Payrolls rose by 150,000 in October, wages grew 0.2% from September, and the unemployment rate moved up 0.1% to 3.9%. The payroll number was impacted by the UAW strike, and the resolution of that dispute will likely result in some bounce back in manufacturing jobs in November. The household survey indicated an increase in unemployed people and a decline in participation, but these numbers were also affected by the UAW strike. Bonds continued their rally following the release of this report.

Our Take: On the surface, the October reports indicate that the Fed’s tightening campaign is starting to loosen up the labor market, which should help to bring inflation down. The bond market reaction indicates that investors are reading this report as demonstrating that the Fed is done tightening and will be able to cut sooner than previously thought. The extent of the UAW strike’s impact on the October report is uncertain, and so investors and the Fed will look to the November report as an indicator of how much the Fed’s efforts have brought the labor market back into balance.


The Bank of Japan (BOJ) communicated that a 1% yield on 10-year JGBs is now a “reference point” rather than a ceiling on 10-year yields. The communication was unclear and did not clearly signal a phasing out of Yield Curve Control (YCC) by the BOJ. The yen declined after having strengthened in anticipation of higher rates on JGBs.

Our Take: The BOJ is trying to maintain its ultra loose monetary policy stance while other major central banks are restrictive.

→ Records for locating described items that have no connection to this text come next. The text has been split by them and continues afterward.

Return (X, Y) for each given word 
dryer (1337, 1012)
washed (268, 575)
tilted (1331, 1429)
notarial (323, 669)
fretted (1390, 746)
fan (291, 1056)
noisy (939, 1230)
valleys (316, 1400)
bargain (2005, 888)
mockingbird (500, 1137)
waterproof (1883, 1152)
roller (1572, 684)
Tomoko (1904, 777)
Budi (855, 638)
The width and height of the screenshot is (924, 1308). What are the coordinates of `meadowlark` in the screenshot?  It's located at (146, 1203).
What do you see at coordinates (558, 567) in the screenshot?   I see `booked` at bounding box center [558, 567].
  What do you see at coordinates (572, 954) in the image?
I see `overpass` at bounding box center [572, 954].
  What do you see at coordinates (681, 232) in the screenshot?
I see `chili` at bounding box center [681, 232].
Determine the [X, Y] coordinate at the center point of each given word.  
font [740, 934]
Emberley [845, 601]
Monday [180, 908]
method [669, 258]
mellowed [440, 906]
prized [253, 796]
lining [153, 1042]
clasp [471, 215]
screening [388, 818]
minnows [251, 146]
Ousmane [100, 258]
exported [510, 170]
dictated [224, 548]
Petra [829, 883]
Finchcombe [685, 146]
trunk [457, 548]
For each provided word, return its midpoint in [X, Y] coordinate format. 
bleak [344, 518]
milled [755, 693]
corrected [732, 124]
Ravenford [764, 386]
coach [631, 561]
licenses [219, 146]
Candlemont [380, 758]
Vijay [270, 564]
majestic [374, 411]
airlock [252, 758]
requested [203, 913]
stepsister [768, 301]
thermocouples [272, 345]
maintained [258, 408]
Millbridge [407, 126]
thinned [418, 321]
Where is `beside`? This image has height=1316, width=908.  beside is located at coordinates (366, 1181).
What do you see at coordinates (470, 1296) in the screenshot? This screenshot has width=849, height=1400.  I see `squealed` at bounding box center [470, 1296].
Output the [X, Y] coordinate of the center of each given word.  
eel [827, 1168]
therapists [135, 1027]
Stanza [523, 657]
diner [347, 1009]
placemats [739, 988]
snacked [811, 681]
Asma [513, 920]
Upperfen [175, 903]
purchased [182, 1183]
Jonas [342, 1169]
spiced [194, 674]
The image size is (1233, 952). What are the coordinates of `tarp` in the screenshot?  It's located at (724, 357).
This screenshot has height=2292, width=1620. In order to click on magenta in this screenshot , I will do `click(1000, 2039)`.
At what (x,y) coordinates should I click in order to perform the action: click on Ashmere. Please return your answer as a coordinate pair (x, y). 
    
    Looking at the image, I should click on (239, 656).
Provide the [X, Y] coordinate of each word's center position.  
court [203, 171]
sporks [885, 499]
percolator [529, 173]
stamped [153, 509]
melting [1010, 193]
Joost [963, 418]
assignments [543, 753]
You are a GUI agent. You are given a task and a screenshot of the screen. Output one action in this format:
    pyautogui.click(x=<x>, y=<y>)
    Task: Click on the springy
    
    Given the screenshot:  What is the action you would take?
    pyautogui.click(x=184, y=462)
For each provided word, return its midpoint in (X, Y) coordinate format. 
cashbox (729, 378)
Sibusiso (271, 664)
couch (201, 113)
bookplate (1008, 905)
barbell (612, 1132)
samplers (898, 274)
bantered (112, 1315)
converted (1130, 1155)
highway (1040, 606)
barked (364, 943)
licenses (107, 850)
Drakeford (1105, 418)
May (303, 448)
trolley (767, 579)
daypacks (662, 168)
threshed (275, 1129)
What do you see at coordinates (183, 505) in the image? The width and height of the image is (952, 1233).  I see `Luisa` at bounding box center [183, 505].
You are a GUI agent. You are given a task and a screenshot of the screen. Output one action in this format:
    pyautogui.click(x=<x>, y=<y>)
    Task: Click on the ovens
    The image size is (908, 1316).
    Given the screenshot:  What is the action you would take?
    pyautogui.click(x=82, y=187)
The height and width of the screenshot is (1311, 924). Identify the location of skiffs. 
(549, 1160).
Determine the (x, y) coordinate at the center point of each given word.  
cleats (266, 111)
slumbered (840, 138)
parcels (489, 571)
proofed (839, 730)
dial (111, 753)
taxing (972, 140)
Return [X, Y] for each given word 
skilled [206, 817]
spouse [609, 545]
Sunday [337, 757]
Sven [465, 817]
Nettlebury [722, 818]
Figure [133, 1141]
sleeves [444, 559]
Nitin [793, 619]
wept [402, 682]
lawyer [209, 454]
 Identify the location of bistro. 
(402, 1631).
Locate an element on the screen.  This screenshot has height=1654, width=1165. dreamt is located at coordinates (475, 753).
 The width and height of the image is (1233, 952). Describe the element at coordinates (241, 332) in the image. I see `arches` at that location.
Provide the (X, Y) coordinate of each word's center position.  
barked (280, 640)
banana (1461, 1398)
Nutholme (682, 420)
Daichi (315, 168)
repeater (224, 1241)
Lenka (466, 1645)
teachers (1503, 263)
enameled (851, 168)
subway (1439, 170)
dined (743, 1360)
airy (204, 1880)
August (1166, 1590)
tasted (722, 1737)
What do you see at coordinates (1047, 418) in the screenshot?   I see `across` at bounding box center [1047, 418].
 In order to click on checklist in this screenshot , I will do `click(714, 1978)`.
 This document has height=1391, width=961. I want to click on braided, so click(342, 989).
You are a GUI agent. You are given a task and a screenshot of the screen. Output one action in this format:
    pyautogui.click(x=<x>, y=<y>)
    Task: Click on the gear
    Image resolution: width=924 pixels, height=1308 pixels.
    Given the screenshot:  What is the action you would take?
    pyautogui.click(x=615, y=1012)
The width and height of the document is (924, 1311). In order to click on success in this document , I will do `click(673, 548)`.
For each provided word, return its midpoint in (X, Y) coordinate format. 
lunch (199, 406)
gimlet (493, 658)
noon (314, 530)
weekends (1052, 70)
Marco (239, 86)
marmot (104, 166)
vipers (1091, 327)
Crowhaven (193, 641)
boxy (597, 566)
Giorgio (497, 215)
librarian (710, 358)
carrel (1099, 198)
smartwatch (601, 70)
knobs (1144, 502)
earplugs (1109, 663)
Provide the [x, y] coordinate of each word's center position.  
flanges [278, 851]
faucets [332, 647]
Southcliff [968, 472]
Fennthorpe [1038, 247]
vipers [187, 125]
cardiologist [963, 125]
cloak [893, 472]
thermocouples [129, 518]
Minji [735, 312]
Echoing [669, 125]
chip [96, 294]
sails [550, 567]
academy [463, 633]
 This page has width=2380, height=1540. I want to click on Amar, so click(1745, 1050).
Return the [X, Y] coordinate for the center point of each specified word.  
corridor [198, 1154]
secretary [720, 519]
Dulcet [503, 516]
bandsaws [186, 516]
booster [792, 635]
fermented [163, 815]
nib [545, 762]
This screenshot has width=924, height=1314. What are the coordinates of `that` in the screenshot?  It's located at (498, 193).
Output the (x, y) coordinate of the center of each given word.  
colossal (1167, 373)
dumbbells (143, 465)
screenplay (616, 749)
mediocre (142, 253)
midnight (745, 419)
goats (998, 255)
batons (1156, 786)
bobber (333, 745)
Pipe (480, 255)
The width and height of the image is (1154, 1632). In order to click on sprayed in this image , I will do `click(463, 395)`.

The attendant weakening of the yen is making this policy stance tougher to maintain without stoking inflation.


Both the manufacturing and services ISM surveys declined for October and came in below expectations. In both surveys employment weakened. Services prices paid were steady at an elevated level while manufacturing prices paid increased but remained in contractionary territory.

Our Take: The ISM surveys, along with the employment report, give a first glimpse of the fourth quarter as likely slowing from the unexpectedly strong levels of economic activity and employment seen in the third quarter. Markets would read a continuation of these trends as a further indication that the Fed’s efforts to cool the economy and job market are taking effect.


California tax collections for the month of October are expected to fall short of estimates. Through October 25, $18 billion was collected, while $42 billion was originally projected. California gave taxpayers a seven-month extension on its income tax filing deadline, which will delay complete tax collection figures

Our Take: California officials attribute the lower-than-expected collections to slowing wage growth and a decrease in capital gains tax revenue. Collections are on pace to be below the state’s original estimate of $198 billion for the current fiscal year. California has already projected a $14 billion budget shortfall for the next fiscal year, which starts in July 2024, and it is possible that the amount could grow larger.